Pacific Salmon: Ecology and Management of Western Alaska’s Populations

Human Dimensions of Arctic Yukon Kuskokwim Salmon: Introduction

Joseph J. Spaeder

doi: https://doi.org/10.47886/9781934874110.ch17

Since the inception of the Arctic-Yukon-Kuskokwim Sustainable Salmon Initiative (AYK SSI), the program has maintained an interdisciplinary focus by explicitly addressing human dimensions, as well as the biological dimensions, of salmon populations across their full life cycle.

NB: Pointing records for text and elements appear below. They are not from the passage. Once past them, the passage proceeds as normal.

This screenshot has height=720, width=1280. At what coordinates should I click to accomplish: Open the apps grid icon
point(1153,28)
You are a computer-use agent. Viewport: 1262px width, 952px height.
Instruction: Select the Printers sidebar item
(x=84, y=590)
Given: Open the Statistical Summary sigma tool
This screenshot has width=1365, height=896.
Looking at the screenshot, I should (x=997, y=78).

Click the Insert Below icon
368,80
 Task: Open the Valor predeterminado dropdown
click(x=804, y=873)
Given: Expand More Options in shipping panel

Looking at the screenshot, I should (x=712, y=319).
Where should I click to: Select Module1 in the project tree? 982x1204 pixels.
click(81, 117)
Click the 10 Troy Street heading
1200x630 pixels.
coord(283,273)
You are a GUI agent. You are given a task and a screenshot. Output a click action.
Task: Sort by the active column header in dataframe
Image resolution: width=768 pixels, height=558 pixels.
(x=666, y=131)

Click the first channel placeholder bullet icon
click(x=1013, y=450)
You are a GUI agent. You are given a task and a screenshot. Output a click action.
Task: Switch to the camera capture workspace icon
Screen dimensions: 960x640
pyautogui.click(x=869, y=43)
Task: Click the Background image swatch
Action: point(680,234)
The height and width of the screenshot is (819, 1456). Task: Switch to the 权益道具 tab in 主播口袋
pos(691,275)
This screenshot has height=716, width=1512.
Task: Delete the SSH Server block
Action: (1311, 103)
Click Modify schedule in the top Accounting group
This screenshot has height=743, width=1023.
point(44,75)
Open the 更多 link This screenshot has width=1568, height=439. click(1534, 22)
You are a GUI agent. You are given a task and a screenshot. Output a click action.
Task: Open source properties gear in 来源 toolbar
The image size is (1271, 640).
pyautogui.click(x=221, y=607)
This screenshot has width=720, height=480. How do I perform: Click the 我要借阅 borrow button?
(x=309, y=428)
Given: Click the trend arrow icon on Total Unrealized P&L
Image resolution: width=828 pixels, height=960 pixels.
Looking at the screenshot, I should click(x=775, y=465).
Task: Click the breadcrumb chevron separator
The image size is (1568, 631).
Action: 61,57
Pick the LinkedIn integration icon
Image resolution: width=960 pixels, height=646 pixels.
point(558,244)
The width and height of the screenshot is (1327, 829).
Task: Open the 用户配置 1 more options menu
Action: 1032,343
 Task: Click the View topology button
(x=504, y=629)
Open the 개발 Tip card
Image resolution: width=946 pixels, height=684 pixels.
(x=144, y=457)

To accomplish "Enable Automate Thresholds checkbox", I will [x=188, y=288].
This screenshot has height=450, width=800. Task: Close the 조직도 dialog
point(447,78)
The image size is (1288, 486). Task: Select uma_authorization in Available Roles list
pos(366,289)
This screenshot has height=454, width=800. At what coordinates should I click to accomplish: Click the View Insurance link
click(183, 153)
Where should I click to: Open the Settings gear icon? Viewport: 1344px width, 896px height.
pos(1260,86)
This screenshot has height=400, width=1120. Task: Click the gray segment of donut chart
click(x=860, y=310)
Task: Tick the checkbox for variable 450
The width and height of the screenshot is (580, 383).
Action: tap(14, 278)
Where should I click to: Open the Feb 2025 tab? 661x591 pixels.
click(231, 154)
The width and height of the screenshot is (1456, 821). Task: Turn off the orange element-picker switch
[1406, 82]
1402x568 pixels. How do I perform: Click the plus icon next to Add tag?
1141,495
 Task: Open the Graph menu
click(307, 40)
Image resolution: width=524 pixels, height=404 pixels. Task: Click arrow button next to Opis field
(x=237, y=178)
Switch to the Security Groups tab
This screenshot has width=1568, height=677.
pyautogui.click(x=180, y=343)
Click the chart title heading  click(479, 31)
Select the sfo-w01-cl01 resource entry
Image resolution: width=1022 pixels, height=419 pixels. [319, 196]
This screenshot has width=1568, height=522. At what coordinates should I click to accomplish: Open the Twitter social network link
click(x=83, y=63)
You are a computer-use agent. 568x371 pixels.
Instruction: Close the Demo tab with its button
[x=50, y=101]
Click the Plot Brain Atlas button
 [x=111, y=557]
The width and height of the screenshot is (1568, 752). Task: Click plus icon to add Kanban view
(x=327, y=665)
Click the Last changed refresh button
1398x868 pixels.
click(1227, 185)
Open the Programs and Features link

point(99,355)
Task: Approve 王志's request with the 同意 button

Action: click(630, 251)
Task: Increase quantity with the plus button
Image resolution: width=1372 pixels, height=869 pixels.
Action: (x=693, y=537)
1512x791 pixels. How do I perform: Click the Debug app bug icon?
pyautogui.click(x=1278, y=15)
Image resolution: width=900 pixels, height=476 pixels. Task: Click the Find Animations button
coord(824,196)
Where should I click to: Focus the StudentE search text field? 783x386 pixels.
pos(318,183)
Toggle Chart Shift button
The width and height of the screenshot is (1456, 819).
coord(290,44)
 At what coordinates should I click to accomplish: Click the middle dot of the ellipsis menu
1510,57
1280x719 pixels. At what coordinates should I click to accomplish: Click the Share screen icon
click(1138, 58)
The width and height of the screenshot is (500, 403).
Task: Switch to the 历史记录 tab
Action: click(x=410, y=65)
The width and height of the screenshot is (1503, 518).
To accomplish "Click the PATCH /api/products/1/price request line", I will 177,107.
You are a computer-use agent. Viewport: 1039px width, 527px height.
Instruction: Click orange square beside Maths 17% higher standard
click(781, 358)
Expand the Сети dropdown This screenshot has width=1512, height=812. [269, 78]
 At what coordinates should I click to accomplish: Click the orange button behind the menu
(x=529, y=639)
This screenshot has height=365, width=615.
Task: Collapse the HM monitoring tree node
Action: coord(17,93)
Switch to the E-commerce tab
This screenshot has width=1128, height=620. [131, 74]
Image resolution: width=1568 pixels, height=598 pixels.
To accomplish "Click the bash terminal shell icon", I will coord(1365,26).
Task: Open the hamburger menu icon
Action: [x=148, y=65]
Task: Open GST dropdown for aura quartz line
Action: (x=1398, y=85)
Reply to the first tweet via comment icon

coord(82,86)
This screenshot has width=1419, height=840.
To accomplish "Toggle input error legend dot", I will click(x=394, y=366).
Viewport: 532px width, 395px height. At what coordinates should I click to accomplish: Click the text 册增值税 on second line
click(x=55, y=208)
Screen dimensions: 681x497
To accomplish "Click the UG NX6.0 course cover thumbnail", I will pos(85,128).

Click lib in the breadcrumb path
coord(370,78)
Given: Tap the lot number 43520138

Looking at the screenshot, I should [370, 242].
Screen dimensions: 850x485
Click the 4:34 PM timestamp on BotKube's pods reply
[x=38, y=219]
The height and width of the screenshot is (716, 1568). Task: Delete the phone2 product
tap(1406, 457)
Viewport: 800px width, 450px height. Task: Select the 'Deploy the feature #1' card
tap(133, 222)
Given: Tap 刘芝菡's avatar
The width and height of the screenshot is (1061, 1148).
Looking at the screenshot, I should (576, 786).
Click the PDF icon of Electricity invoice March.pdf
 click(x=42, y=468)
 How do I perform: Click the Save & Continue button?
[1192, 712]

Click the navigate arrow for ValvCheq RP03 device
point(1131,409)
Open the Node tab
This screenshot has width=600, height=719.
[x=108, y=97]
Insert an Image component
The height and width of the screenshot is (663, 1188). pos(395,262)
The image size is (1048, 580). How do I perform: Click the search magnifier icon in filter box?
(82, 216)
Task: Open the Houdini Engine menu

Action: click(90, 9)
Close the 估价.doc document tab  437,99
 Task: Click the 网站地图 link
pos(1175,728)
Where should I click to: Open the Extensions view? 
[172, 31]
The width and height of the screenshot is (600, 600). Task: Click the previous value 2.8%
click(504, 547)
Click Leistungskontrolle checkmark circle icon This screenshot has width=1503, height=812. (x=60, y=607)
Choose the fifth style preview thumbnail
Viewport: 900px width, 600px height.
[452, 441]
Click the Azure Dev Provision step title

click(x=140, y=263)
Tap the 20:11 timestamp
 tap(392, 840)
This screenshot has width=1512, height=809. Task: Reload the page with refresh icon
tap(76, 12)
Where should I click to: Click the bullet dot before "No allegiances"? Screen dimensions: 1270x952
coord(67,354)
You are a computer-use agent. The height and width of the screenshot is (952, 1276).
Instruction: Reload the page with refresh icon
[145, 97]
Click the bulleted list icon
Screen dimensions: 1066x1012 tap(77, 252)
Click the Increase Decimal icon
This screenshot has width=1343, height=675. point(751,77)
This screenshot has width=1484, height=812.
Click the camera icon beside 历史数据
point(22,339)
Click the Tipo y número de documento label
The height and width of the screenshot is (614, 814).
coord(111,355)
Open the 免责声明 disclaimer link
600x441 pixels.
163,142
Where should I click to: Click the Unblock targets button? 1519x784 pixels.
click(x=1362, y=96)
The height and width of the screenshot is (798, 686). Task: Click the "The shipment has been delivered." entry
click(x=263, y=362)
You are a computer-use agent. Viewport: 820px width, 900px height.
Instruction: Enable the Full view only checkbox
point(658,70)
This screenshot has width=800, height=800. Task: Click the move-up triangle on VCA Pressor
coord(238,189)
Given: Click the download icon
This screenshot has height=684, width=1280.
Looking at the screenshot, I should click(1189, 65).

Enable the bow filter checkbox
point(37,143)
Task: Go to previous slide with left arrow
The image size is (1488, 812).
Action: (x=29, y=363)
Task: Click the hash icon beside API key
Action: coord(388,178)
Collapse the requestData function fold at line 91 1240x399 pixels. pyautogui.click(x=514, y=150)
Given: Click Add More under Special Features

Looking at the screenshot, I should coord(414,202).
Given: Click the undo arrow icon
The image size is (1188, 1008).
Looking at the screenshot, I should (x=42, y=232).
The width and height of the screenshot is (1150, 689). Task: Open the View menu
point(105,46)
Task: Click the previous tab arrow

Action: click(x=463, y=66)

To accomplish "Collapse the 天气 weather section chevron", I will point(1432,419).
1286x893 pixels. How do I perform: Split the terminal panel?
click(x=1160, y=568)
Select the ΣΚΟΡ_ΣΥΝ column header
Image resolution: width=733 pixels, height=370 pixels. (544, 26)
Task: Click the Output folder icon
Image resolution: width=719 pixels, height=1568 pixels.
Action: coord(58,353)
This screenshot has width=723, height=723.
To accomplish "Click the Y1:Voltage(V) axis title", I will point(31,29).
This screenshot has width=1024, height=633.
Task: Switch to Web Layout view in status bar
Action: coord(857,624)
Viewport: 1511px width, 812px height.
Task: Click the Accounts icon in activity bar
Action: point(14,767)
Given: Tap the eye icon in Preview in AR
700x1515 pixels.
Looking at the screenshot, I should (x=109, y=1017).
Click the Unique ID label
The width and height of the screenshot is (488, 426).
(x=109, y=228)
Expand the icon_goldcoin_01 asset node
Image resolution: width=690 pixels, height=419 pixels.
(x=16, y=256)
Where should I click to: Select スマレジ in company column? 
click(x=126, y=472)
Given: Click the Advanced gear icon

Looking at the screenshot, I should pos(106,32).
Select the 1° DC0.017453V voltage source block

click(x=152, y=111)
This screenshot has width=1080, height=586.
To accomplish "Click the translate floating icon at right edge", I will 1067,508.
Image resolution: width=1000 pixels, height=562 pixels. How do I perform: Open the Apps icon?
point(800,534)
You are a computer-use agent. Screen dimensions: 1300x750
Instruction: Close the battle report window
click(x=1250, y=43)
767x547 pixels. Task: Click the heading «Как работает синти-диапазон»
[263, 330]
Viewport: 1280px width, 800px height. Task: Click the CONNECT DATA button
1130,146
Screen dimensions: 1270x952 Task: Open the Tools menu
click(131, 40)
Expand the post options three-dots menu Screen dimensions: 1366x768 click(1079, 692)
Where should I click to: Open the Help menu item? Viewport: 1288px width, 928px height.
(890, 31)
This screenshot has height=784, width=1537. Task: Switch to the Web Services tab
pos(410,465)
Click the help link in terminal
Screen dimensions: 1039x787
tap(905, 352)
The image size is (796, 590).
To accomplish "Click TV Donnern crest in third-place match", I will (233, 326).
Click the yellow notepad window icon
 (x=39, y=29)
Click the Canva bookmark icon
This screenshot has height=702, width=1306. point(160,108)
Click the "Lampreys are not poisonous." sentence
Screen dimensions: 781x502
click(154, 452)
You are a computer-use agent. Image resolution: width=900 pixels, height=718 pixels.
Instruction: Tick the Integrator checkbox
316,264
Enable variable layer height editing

The AYK SSI Research and Restoration Plan (2006) includes a research framework entitled: Human Systems and Sustainable Salmon: Social, Economic, and Political Linkages. This framework prioritized studies to contribute to our understanding of how various human activities, institutions, and management structures may affect salmon populations and habitats. A number of research projects have been funded by the AYK SSI over the past seven years to address aspects of these social, cultural, economic, and institutional linkages. Consistent with the research and restoration plan, the 2007 AYK SSI Symposium included a session devoted to the “Human Dimensions of Salmon” which featured presentations addressing human-salmon issues in Alaska, Canada, and the Pacific Northwest.

The five human dimension papers addressing AYK salmon presented in this section, as well as a number of papers in other sections in this volume, attest to this research program’s strong interdisciplinary emphasis. In the lead chapter, Wolfe and Spaeder (2009, this volume) present an overview of the patterns and trends in subsistence salmon harvests across the AYK, coupled with a review of social organization and demographic trends which influence the dynamics of subsistence harvests. They include a review of case studies documenting the contributions of traditional ecological knowledge to fishery research and offer reflections on how social and cultural systems might adapt to changing salmon populations. Drawing on a set of Alaska case studies, Brelsford (2009, this volume) provides an overview of the contribution of local and traditional/indigenous ecological knowledge to our shared scientific understanding of salmon. The paper concludes with a discussion of how the lessons learned from these local and traditional/indigenous ecological knowledge studies might benefit the on-going research agenda of the AYK SSI program.